Pittsburgh Health Data Alliance developing new AI models for oncology, mental health
More than a year since they announced a partnership to advance machine learning advancement in areas such as oncology, precision medicine and imaging, the researchers from the Pittsburgh Health Data Alliance and AWS are unveiling new AI-based techniques to assess breast cancer risk, understand tumor growth and better spot markers of depression.
WHY IT MATTERS
The PHDA members – UPMC, the University of Pittsburgh and Carnegie Mellon University – with funding from Amazon Research Awards, are tackling multiple areas where machine learning could lead to new medical innovation.
In one project, a team in the radiology department at the University of Pittsburgh are using deep-learning systems to analyze mammograms in order to predict the short‐term risk of developing breast cancer and develop a more personalized approach for patients undergoing screening.
Researchers gathered more than 450 de-identified normal screening mammogram images from 226 patients, half of whom later developed breast cancer and half of whom did not.
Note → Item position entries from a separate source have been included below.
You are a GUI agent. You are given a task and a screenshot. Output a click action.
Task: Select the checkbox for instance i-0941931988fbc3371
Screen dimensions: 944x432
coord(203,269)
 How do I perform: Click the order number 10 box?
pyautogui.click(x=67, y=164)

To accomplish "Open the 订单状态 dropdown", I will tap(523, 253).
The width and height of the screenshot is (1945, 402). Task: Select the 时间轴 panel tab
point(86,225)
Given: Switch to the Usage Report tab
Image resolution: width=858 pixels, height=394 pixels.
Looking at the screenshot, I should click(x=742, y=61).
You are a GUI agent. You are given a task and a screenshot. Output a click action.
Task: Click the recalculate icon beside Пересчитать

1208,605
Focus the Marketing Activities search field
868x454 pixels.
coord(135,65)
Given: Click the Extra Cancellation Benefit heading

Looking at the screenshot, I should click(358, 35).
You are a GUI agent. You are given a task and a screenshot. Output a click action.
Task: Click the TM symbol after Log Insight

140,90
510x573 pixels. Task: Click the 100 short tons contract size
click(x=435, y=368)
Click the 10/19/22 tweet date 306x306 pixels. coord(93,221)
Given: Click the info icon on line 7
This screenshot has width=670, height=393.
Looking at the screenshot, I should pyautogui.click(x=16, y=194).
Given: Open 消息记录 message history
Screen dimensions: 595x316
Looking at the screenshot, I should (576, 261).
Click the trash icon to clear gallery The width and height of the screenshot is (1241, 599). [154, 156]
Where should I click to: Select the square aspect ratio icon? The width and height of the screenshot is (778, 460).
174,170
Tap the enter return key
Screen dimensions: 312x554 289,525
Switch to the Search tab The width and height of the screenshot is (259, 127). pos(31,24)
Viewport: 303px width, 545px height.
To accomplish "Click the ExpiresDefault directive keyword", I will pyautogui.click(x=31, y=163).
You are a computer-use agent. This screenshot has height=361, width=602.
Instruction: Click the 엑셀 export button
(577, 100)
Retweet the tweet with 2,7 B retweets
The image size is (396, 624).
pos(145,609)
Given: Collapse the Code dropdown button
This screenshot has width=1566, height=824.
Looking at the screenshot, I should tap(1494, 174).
With help from AWS tools, they developed two different machine learning models to analyze the images for characteristics that could help predict breast cancer risk. Both outperformed the simple measure of breast density, which today is the primary imaging marker for breast cancer risk. The team’s models demonstrated between 33% and 35% improvement over these existing models, based on metrics that incorporate sensitivity and specificity.
"This preliminary work demonstrates the feasibility and promise of applying deep-learning methodologies for in-depth interpretation of mammogram images to enhance breast cancer risk assessment," said Shandong Wu, an associate professor in the University of Pittsburgh Department of Radiology, who is leading the team of breast cancer researchers.
"Identifying additional risk factors for breast cancer, including those that can lead to a more personalized approach to screening, may help patients and providers take more appropriate preventive measures to reduce the likelihood of developing the disease or catching it early on when interventions are most effective."
In another initiative, researchers at Pitt are developing new sensors that are able to detect and measure subtle biomarkers and changes in behavior that might indicate depression.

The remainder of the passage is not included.